In our study, the incidence rate of dMMR tumor was only 10.4%, which is lower than the published incidence rates (15–25%) of dMMR found for African-American CRCs[19,20] or 15% found for mixed race populations[21]. We found the MMR mutation frequency was significantly lower in our study indicating that a significant proportion of CRC in China may actually follow tumorigenesis pathways distinct from the dMMR CRC progression sequence. Clearly, this possible heterogeneity could also have implications for CRC prognosis and the clinical management of disease.

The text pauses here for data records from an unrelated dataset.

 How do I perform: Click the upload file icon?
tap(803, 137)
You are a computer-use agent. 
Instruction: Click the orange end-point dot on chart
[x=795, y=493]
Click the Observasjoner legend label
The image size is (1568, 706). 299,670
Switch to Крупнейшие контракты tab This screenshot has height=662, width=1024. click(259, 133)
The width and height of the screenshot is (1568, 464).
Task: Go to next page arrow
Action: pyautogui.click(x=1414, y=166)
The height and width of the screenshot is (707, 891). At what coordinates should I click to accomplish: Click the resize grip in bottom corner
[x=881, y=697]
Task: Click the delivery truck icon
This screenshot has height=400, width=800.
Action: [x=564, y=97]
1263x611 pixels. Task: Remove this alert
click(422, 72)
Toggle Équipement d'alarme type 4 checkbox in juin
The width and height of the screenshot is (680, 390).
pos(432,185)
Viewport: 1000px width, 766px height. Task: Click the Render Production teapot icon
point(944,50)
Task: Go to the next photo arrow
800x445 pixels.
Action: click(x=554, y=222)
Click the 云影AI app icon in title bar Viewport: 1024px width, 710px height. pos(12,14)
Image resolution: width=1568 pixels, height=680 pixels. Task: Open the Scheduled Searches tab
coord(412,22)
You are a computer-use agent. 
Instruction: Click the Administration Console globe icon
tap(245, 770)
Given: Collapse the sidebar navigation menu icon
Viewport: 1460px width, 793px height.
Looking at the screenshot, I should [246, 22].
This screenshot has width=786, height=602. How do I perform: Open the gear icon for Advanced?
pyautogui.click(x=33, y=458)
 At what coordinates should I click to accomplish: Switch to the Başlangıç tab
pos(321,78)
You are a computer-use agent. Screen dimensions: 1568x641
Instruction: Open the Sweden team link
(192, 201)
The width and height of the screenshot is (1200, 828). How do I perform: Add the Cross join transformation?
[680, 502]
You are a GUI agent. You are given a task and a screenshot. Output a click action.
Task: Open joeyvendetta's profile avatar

We found that the association between a favorable outcome and dMMR status showed no statistical significance for DFS and OS of the stage II cohort of patients. However, 5-FU chemotherapy tended towards poorer prognosis for stage II patients with dMMR, a result that is discordant with other previous studies [7,22]. Compared to stage III CRCs, more stage II CRCs were with dMMR, especially the stage IIA tumors that had a higher dMMR rate of 16.6%. In our study, MMR status appeared to act as an independent prognostic biomarker for DFS in patients with stage III colon cancer that had received adjuvant FOLFOX chemotherapy a result that is consistent with other recent studies[6,23]. In metastatic CRC (mCRC), we found that the prevalence of dMMR was low (4.9%). This finding supports the hypothesis that dMMR tumors have a reduced metastatic potential. The low prevalence of dMMR in mCRC could be explained by the reduced potential of stage I-III dMMR tumors to metastasize [24]. However the underlying mechanisms of this low metastatic potential are yet to be elucidated. In terms of the prognostic value of dMMR in mCRC, our data showed no statistical difference between dMMR versus the pMMR cohort of patients.

Although ERCC1 has a role as a prognostic marker in NSCLC[16], only a few studies have evaluated its role as a prognostic marker in colorectal cancer and most of the previous data were generated in the metastatic setting of cancer[13,14,15]. In this current study, we have found that Chinese CRC patients with ERCC1 expression have a significantly better prognosis than the negative cohort group with stage II and III disease. However, our data showed no statistical difference between ERCC1 positive and negative cohorts of patients that had stage I or IV disease indicating other factors are also involved in the pathogenesis of the disease. While a report on NSCLC patients found that ERCC1 expression was significantly lower in female than male cancer patients, our study did not find any significant differences in sex, tumor locations, pathological differentiation, substages or ages for ERCC1 expression.

Finally, our large dataset showed that patients with pMMR status tended to also have positive ERCC1 expression, suggesting a collaboration of these two DNA repair pathways in maintaining cell integrity and normalcy. MMR proteins are responsible for correcting mismatched nucleotides and insertion-deletion loops (IDLs) in DNA caused by polymerase errors, chemical modifications, and recombination between heterologous DNA sequences[7], while ERCC1 is a key molecule in the nucleotide excision repair (NER) pathway, which is responsible for repairing DNA adducts induced by platinum drugs[14,15]. The underlying mechanisms of these potential interactions between these DNA repair proteins still needs to be elucidated to gain a better understanding of CRC pathogenesis and its prognosis.

Conclusion

Our study is the first big dataset research following the recommendation of “The Evaluation of Genomic Applications in Practice of Prevention” (EGAPP) since 2011. Our results provide cutting-edge insights for the evaluation of the significance of MMR status for the prognosis and treatment of CRC. Moreover, it is also the first persuasive study showing the correlation between MMR status and ERCC1 expression. Hence, further research about the correlation of the pathway of mismatch repair and nucleotide-excision repair is needed.